Bradley & Swansea Board Are Not Premier League Quality

I love America, I love working and holidaying there and who knows, down the line it may be somewhere I’d like to retire to.

So I can assure you, after all of the hyperbole about Bob Bradley, his use of Road Trip and PK to describe away days and penalties, I’m someone who finds it both odd and disrespectful when some fans use his nationality as a blanket “they don’t know anything about football, real football, not one which you throw and catch in the end zone” slight on the man or where he comes from.

I also believe that the US Men’s National Team will more than likely win a World Cup before England does again, so if I’m right the proof of the Christmas pudding will be in the eating as they say rather than lazy national stereotypes, which, if he were black, gay or a woman would be front and back page news.

But..

I’ve seen a lot of people suggest a manager coming into the Premier League should have at least one transfer window to have his own players in, force his own methods on the team and freshen things up, and that theory does indeed have some merit, but Bob Bradley, since coming into the Premier League has seen his side ship 28 goals in double quick time, and although there’s an argument that he should be given time and one or two players, I’m afraid anyone shipping that amount of goals in the honeymoon period of his tenure at a club should be seriously worried about how his message is going down in the dressing room and whether he just isn’t cut out for this level right now.

Sam Allardyce and Tony Pulis usually inherit sub standard defences, squads and fragile dressing room eco-systems too, but the first thing they do is make their sides difficult to beat, regardless of who’s in the playing staff, they work on what they have, make them tough to beat and then after grinding out a win or two, confidence starts to flow, and the other players who’ve gone missing for much of the previous manager’s time at the club come out of their shells and start to blossom.
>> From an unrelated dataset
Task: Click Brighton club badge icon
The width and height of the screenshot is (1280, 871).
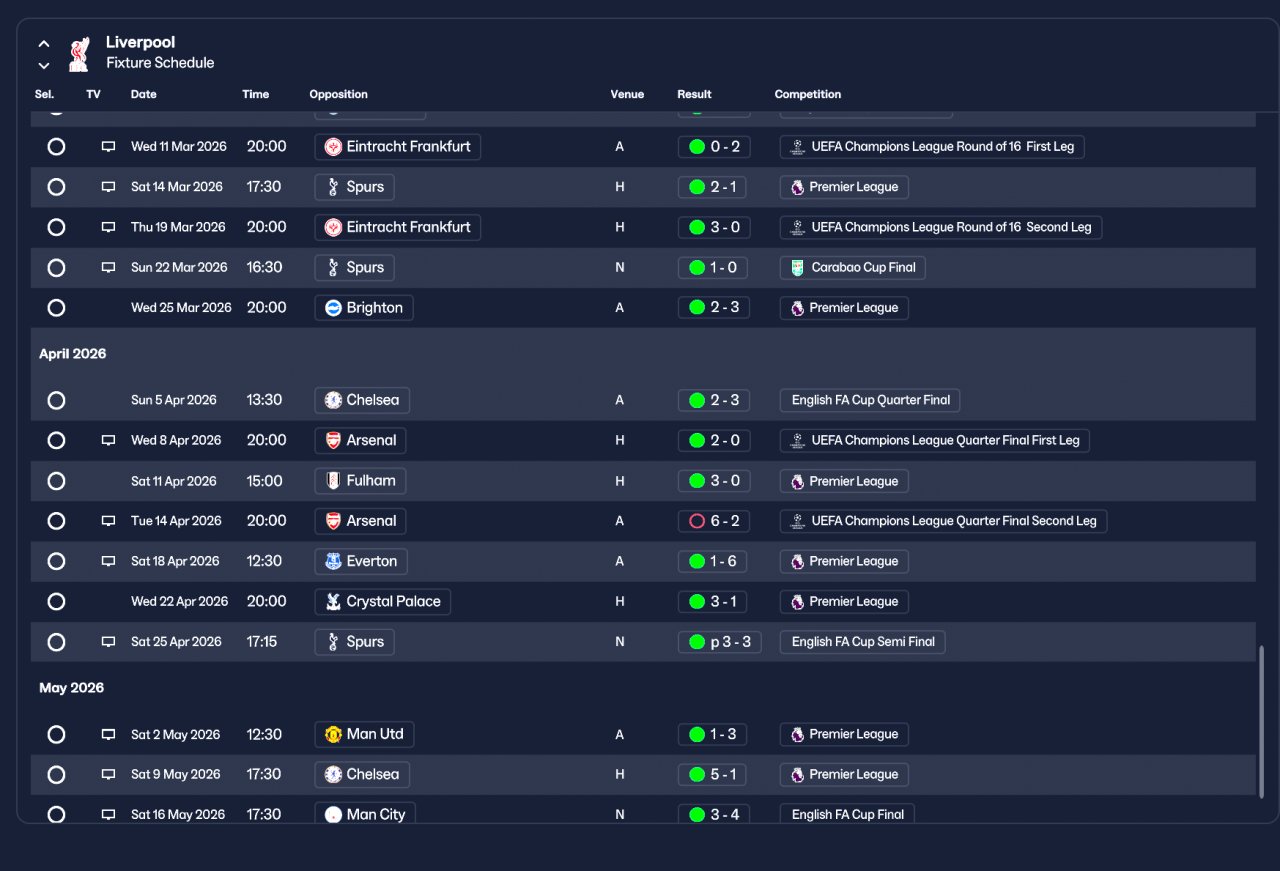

No moaning, no whining, just back to basics management, every hand to the pump and simple hard work from everyone involved.

Do I see that at Swansea? No. Why? Well as I suggested, whatever the early message from Bradley was, and I’m sure it involved the same basics of defending, fighting for each other and working through a tough time (which is the mantra of every new manager, however good they are), seems to be missing, and this ironically isn’t a guy from Argentina, Spain, or Europe who may not speak English.

Bob does, loud and clear, so he and Swansea City’s new board should be mightily worried.

If we are being honest it started to go wrong when the trusted recipe of good investment and recruitment in players, good management recruitment of young, technically able coaches with youth and hunger on their side gave way to the foreign “investment “ (where is it by the way Swansea board??), promises of advancement and grander thinking that in my humble opinion kills many a good, honest club and kids the fans that it will be the next Manchester City.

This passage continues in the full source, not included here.